• [EXERCISE DIRECTIONS]:
Your answer should contain only the lines from the top of the data below down through the one with "Task: Go back using the left arrow icon", transcribed exactly and without pictures; please include nothing more.

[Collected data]
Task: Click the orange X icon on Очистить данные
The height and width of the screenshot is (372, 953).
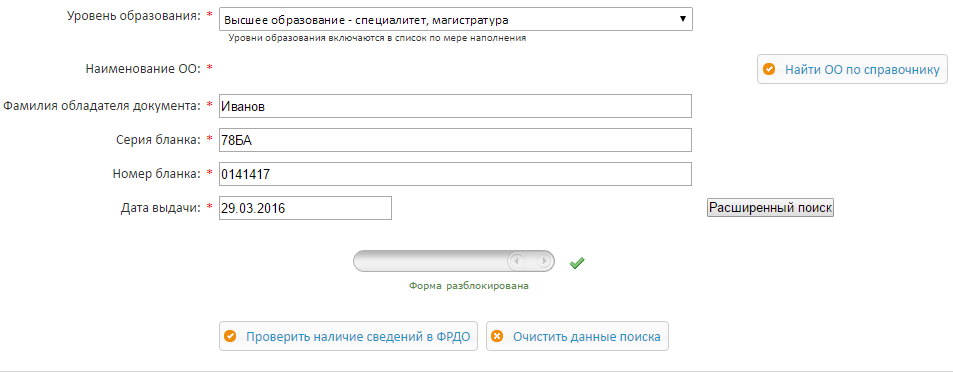Action: [497, 337]
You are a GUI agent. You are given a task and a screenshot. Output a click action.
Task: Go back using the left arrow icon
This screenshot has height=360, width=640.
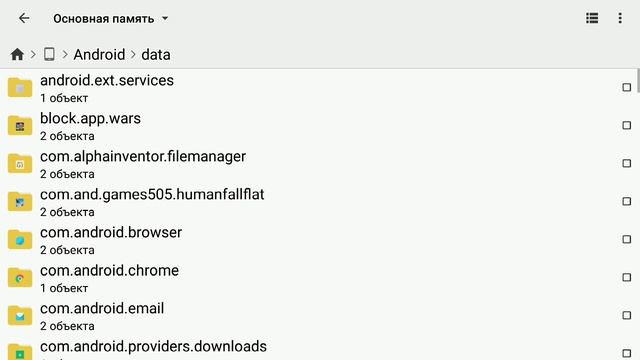point(24,18)
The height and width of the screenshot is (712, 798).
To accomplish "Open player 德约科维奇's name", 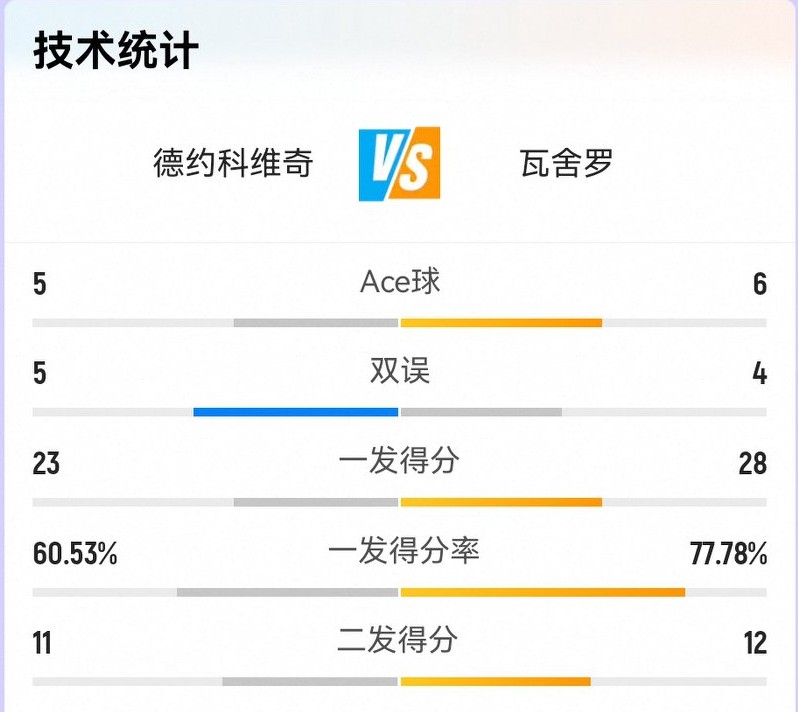I will (233, 162).
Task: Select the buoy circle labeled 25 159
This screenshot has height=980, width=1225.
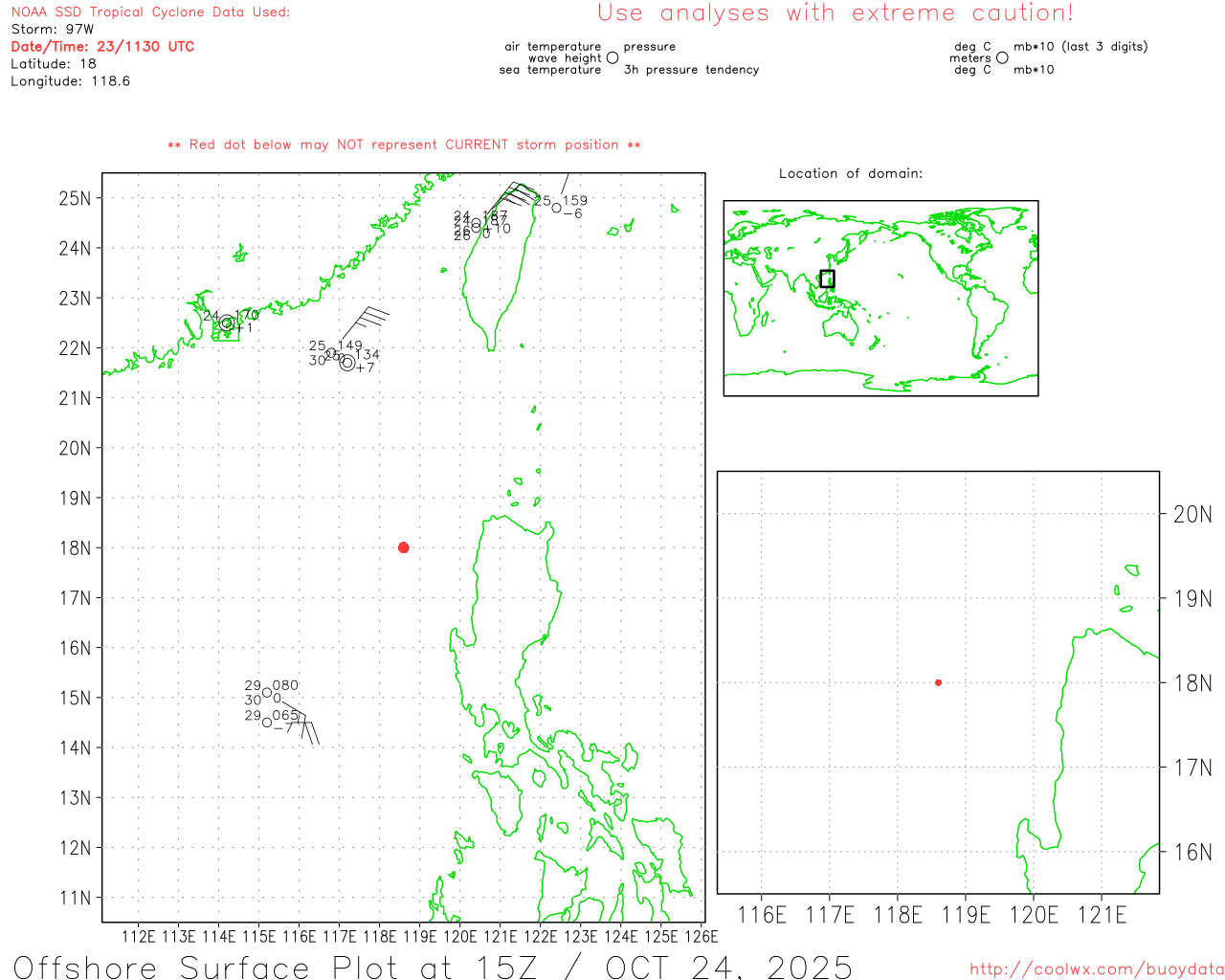Action: 556,208
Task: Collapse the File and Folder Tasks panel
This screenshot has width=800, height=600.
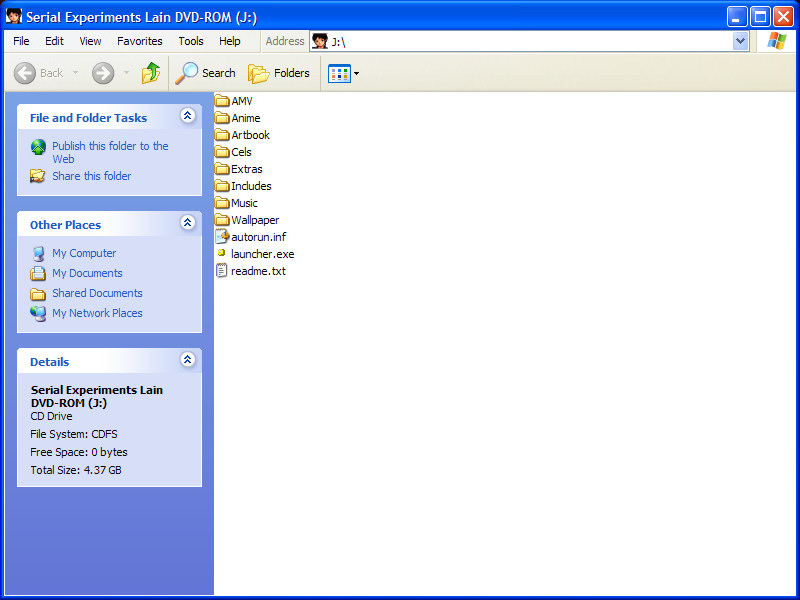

• [REPLY]:
Task: Click the orange X icon on Очистить данные
The height and width of the screenshot is (372, 953).
Action: [497, 337]
You are a GUI agent. You are given a task and a screenshot. Output a click action.
Task: Go back using the left arrow icon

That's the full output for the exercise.